Forthcoming
Nuclear Non-Proliferation Conference Could Backfire on
America
By JONATHAN
POWER
March 29th. 2000
LONDON- Nuclear proliferation could be a lot worse
than it is. That is part of the pitch the American
delegation will make at the forthcoming review conference
of the Nuclear Non-Proliferation Treaty (NPT), opening on
April 24th. No doubt somebody will quote John Kennedy who
foresaw 20-30 nuclear powers by the end of the last
century, and make the point that in fact the number is a
mere 8. Countries which were about to enter this
exclusive deadly club- South Africa, Brazil and Argentina
stepped back at the last moment. AND, as President Bill
Clinton boasted recently to the Indian parliament, the
U.S. and Russia have cut their nuclear arsenals by 13,000
bombs.
Nevertheless, as almost every expert will admit,
Western, and in particular American, non-proliferation
policy is in disarray. This conference is meant to mark
30 years of what the U.S. Secretary of State, Madeleine
Albright recently called "the landmark" Treaty- "the
bedrock of a total effort to reduce the dangers of
nuclear war."
The Treaty is built on a simple bargain- 182
non-nuclear weapon states agreed to forgo any pursuit of
nuclear weapons and in return the then nuclear weapon
states agreed not to help others acquire nuclear weapons
and themselves would negotiate to disarm.

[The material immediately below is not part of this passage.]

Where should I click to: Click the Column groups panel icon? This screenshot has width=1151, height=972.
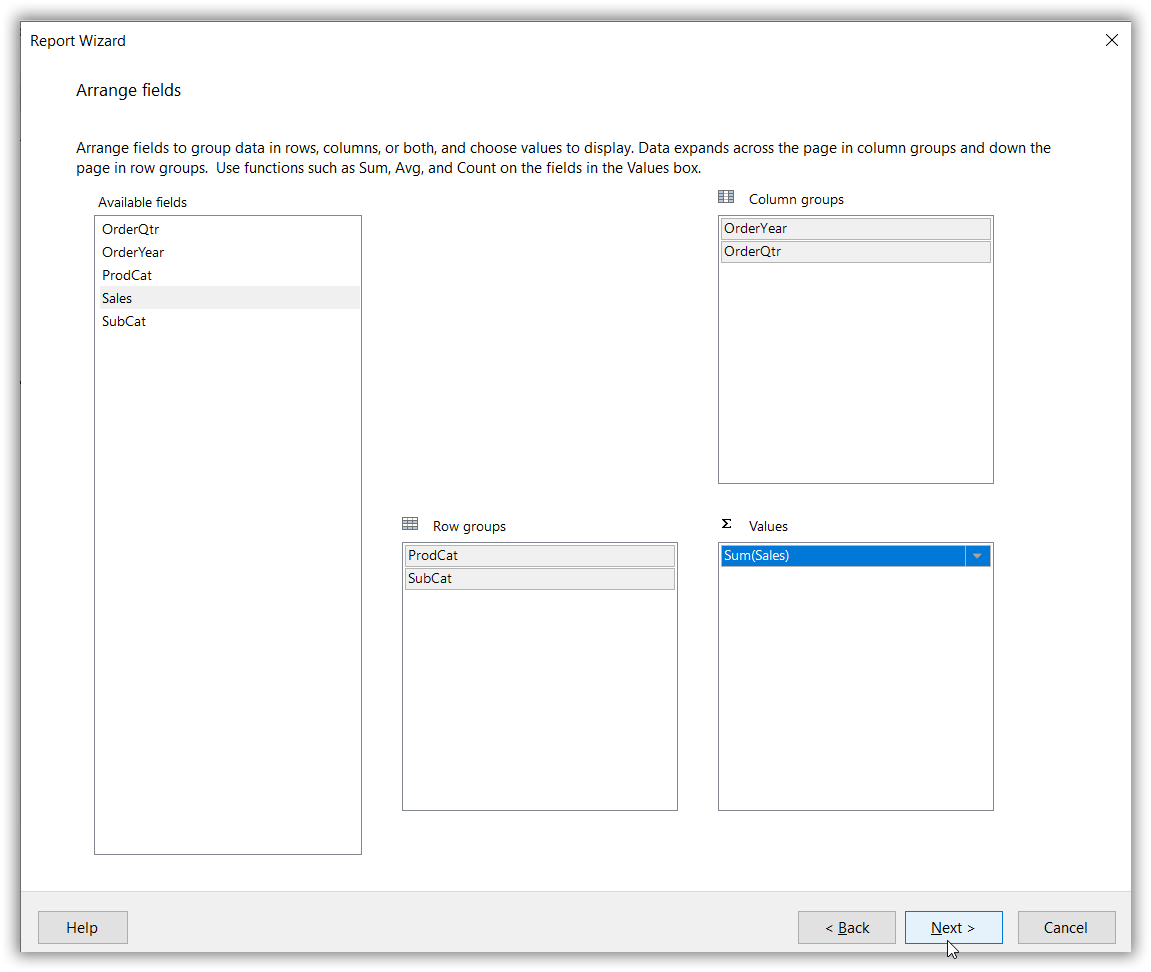pyautogui.click(x=726, y=196)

Cuba, India, Pakistan and Israel never signed the
Treaty and have gone their own way; the latter three into
nuclear armaments of their own. Although none of them
threaten America or Europe the last two years has seen a
dramatic shift in opinion by the American military and
political elite. The day when the U.S. seriously- and
contentedly- felt it could rely on the Non-Proliferation
Treaty to keep the non-Soviet and Chinese world from
threatening the U.S. with nuclear weapons seems be
drawing to a premature close. In its place there is a
growing appetite for military options designed to counter
proliferation once it has occurred.
The marker was October 13th 1999 when the U.S. Senate
rejected by a vote of 51 to 48 the Comprehensive Test Ban
Treaty, which successive American presidents from Kennedy
onwards had laboured mightily to complete. It was a thin
margin, perhaps one that could have been swung to victory
if Clinton had had the persuasiveness of Ronald Reagan or
the single mindedness of George Bush. But it was no
accident. The forces ranged against it were powerful, not
just the usual percentage of right wingers who distrust
the world outside, but such senators as Richard Lugar, a
long time advocate of working in harmony with Nato
allies.
America's reaction to the immediate aftermath of the
Cold War had been very different. The Republican-
appointed Chairman of the Joint Chiefs of Staff, Colin
Powell, said "I have trouble finding demons". Yet
bureaucracies and think-tanks abhor a vacuum and, as
Gilles Andreani has written in a recent issue of
Survival, the journal of the International Institute for
Strategic Studies, "the movement of [new threats]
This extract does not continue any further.